Records provided:

━━━━━━━━

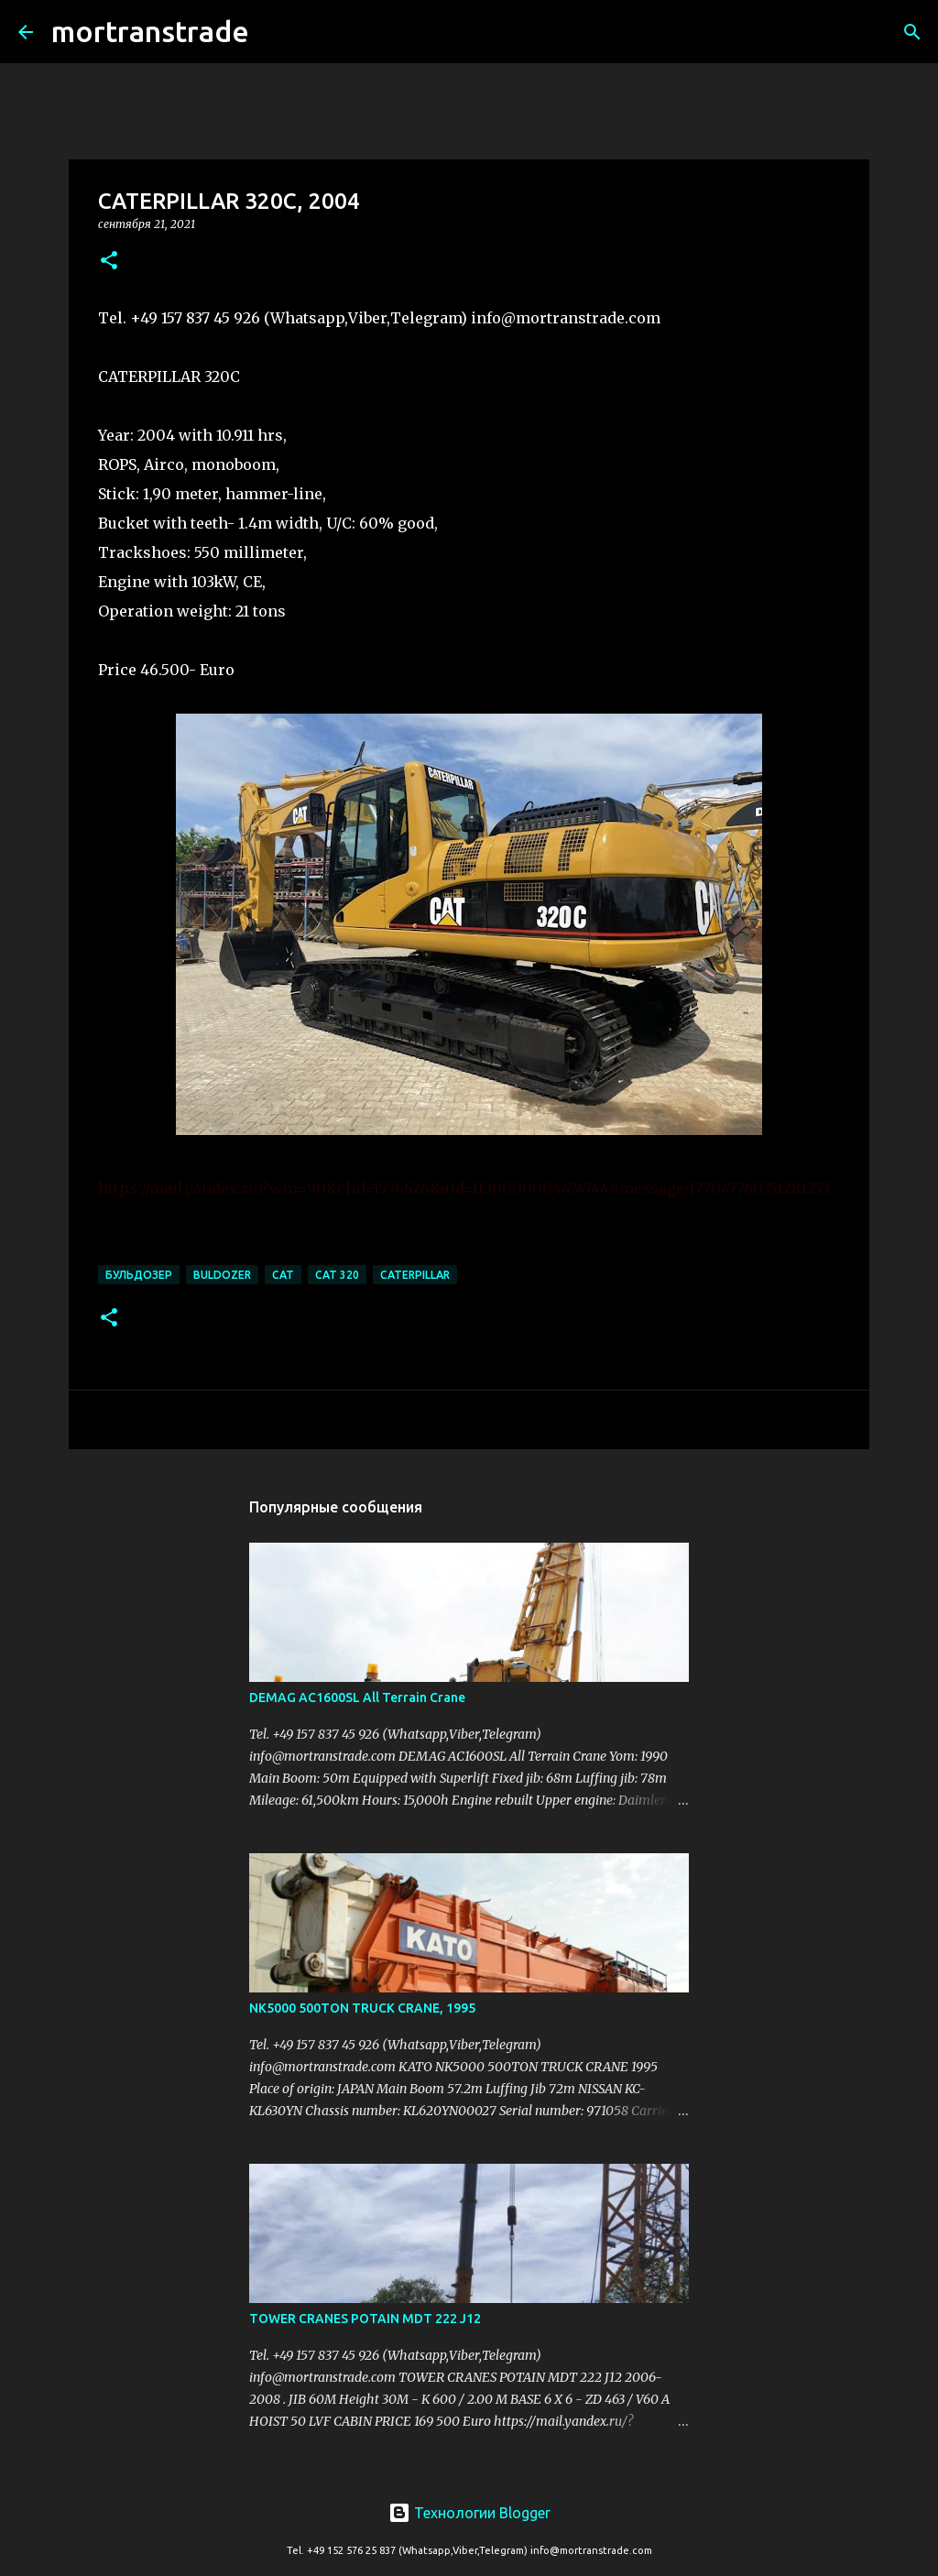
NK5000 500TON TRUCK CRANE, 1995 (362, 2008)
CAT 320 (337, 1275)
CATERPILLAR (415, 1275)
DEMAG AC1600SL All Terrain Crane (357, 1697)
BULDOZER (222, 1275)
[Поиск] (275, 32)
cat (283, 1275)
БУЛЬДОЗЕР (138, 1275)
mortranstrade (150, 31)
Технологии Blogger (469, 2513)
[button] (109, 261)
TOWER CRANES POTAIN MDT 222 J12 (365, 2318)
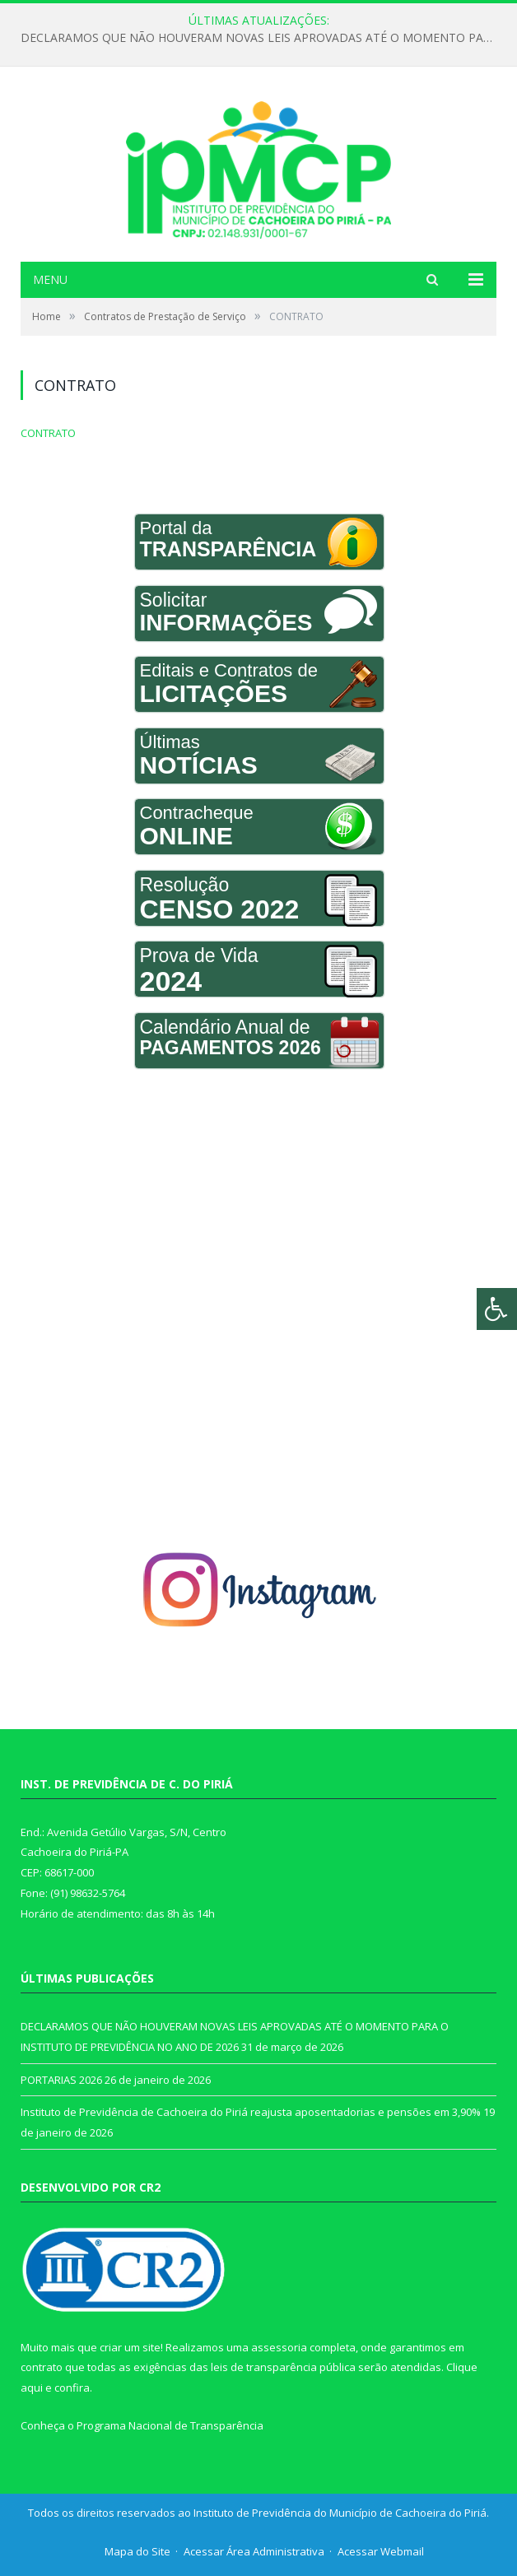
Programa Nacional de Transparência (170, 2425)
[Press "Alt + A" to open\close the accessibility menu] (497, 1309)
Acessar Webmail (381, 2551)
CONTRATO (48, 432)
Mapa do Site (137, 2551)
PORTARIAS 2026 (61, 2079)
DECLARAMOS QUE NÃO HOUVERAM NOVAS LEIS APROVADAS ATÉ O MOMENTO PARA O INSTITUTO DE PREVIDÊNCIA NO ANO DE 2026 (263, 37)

━━━━━━━━

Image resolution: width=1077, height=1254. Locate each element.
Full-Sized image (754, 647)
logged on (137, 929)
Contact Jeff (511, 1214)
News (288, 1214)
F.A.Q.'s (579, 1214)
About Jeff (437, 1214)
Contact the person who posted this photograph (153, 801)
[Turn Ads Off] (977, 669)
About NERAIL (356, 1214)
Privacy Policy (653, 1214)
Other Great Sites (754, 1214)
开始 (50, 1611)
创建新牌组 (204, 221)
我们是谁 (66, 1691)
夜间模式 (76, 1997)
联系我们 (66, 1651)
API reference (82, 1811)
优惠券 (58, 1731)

━━━━━━━━

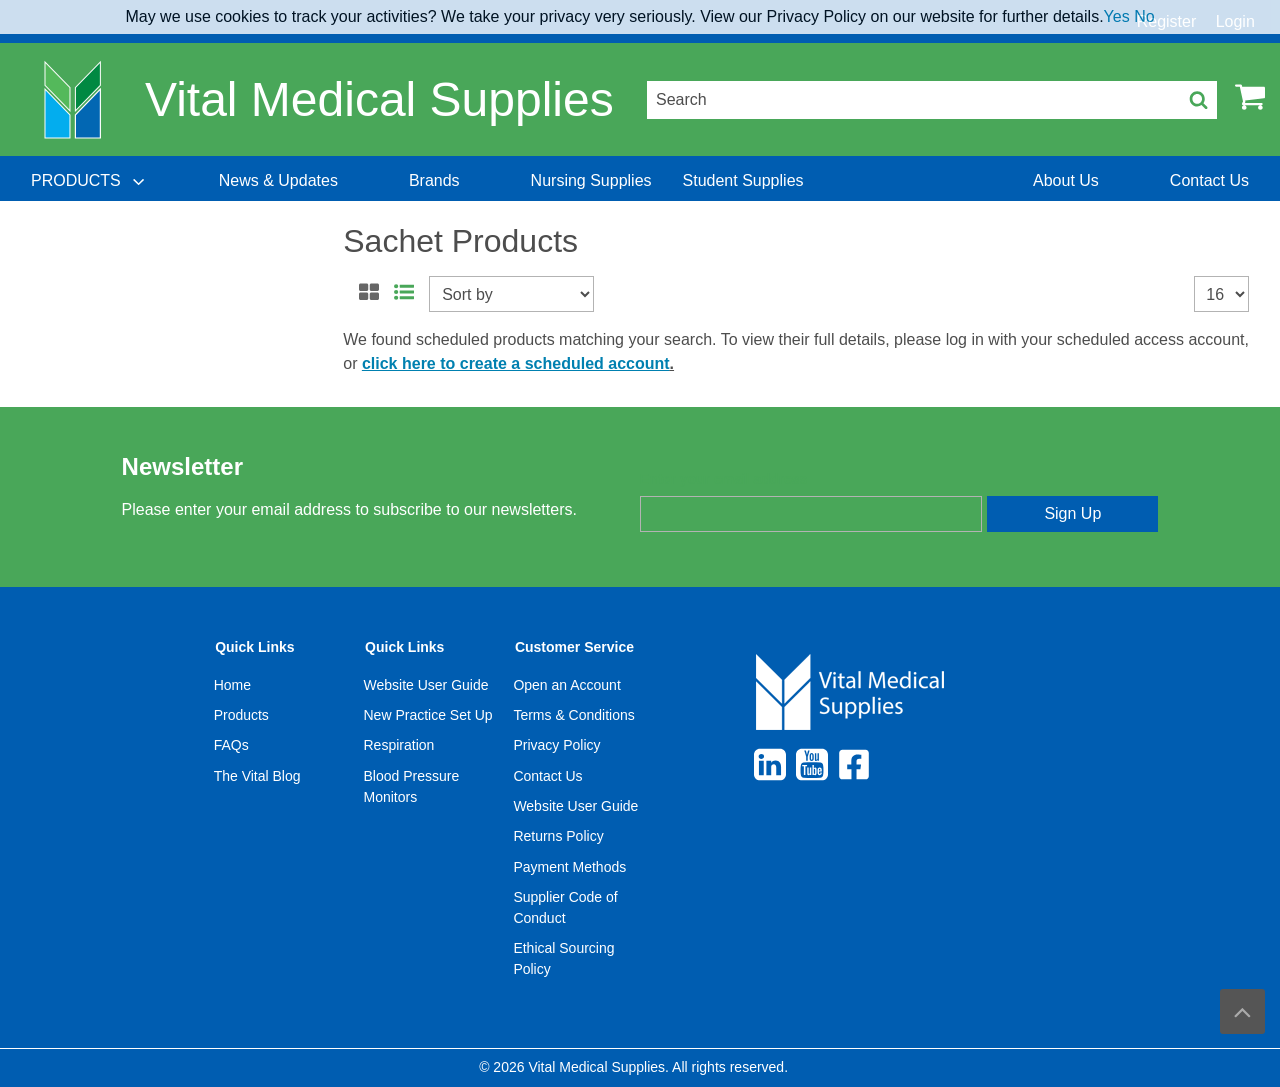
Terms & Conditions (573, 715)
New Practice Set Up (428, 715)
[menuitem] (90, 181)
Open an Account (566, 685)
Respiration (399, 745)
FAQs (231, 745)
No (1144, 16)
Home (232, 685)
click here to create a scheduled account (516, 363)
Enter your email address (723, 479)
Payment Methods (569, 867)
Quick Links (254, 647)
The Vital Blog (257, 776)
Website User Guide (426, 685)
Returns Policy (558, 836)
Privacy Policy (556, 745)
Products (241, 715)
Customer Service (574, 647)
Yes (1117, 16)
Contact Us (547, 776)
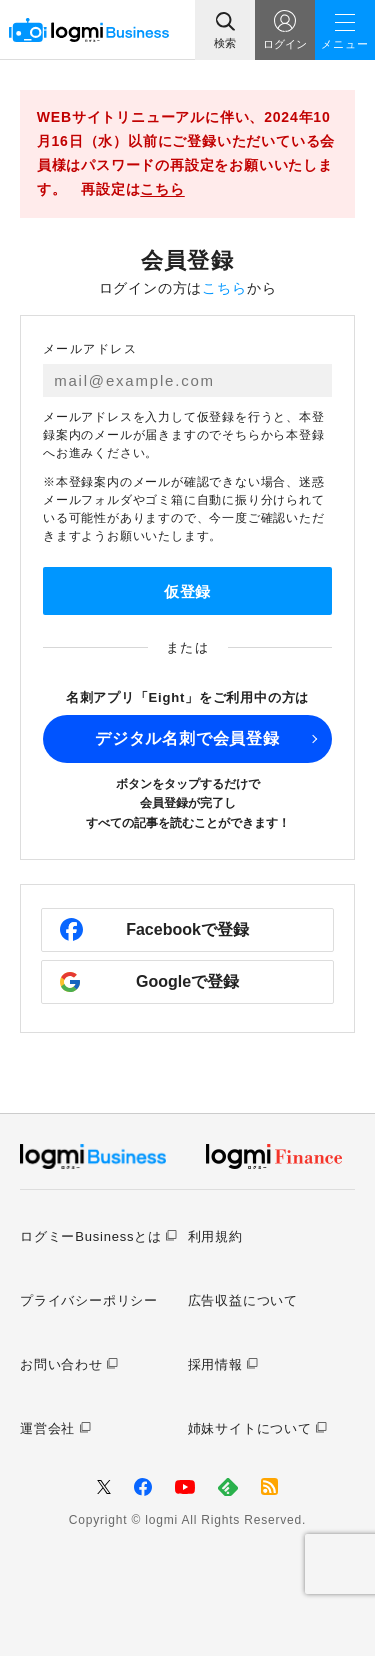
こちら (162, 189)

━━━━━━━━

Request: Copy the items from the line with "Open an Account (566, 685)" to the line with "こちら (162, 189)", renaming "Contact Us" as "Get in Touch" and keeping everything else unchanged. Leave the pictures out.

Full output:
Open an Account (566, 685)
Respiration (399, 745)
FAQs (231, 745)
No (1144, 16)
Home (232, 685)
click here to create a scheduled account (516, 363)
Enter your email address (723, 479)
Payment Methods (569, 867)
Quick Links (254, 647)
The Vital Blog (257, 776)
Website User Guide (426, 685)
Returns Policy (558, 836)
Privacy Policy (556, 745)
Products (241, 715)
Customer Service (574, 647)
Yes (1117, 16)
Get in Touch (547, 776)
こちら (162, 189)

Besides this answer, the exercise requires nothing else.